We recently created a Dataflow Job and Pipeline within the Google Cloud Console.
For record-keeping purposes, I want to record the gcloud
equivalent commands for both the job and pipeline.
I managed to determine the gcloud
equivalent command for the Dataflow Job, but I am unable to figure out how to create the gcloud
equivalent for the Dataflow Pipeline.
Sample Dataflow Job Gcloud command:
gcloud dataflow jobs run sample_dataflow_job --gcs-location gs://dataflow-templates-us-east1/latest/Jdbc_to_BigQuery --region us-east1 --num-workers 2 --staging-location gs://dataflow_single_region_us/writingdirectory --subnetwork https://www.googleapis.com/compute/v1/projects/sample-project/regions/us-east1/subnetworks/project_network --disable-public-ips --parameters connectionURL=jdbc:mysql://psql.gcp.sample.net:6033/sample,driverClassName=com.mysql.cj.jdbc.Driver,query=select * from datab,outputTable=bigquerytable:sample.sample_DataFlow_1,driverJars=gs://dataflow_single_region_us/jdbc_driver,bigQueryLoadingTemporaryDirectory=gs://dataflow_single_region_us/bigqueryloading,username=johnsmith,password=Password1
Any ideas how I can get the gcloud
command for the Dataflow Pipeline solution?

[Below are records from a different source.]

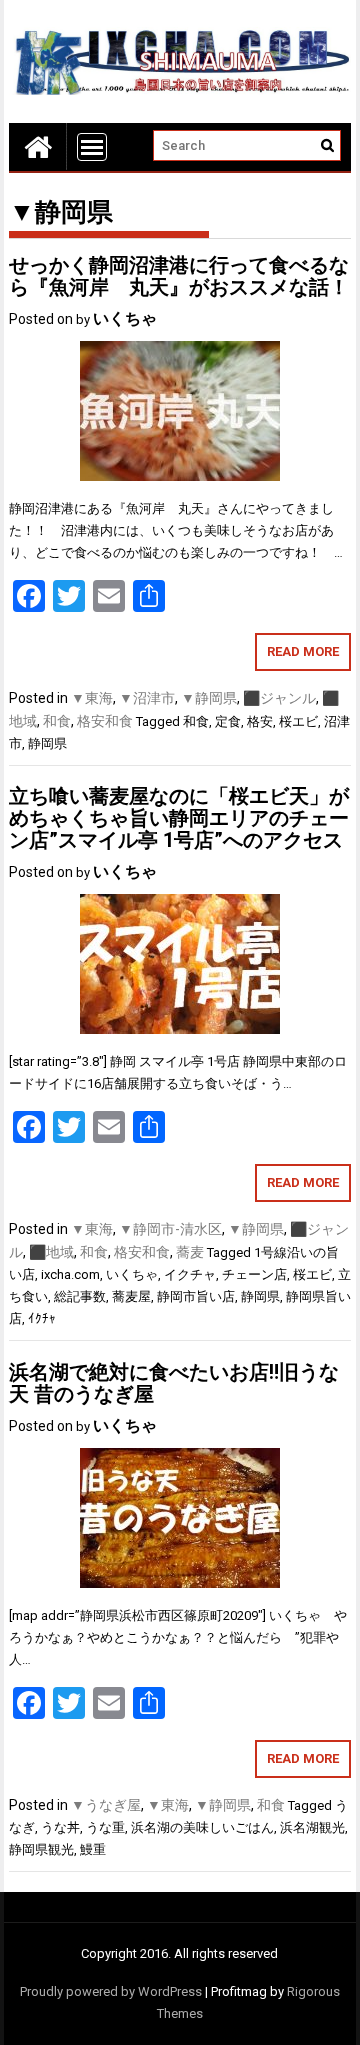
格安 (260, 721)
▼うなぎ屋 (106, 1805)
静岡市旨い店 (196, 1296)
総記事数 (80, 1296)
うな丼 (60, 1827)
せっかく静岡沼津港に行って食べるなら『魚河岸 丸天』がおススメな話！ (179, 276)
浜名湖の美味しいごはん (202, 1827)
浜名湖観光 (312, 1827)
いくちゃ (125, 318)
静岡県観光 (41, 1849)
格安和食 (105, 721)
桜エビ (298, 721)
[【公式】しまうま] (38, 146)
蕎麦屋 (131, 1296)
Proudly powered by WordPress (111, 1991)
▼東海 (92, 698)
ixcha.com (70, 1274)
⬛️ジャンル (279, 698)
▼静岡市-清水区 (170, 1229)
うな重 (105, 1827)
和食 (57, 721)
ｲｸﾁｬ (42, 1318)
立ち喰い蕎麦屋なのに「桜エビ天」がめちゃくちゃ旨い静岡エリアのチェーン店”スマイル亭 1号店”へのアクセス (179, 818)
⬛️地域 (51, 1252)
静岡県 (47, 743)
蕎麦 (190, 1252)
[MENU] (92, 147)
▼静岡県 (209, 698)
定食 (228, 721)
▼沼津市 (147, 698)
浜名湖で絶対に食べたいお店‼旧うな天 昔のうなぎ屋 (174, 1383)
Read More (303, 651)
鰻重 (93, 1849)
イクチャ (190, 1274)
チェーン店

I dig a bit on cloud sdk documentation and found that the feature was released a couple of days ago, please check Google Cloud CLI - Release Notes about cloud datapipelines
. Still, it's in beta. You can check gcloud beta datapipelines page for additional details.
As this feature is still in beta
it may have limited support. It's not recommended to use this in production environments and it's only for testing at the moment. For now, I think we will have to wait until it's fully released.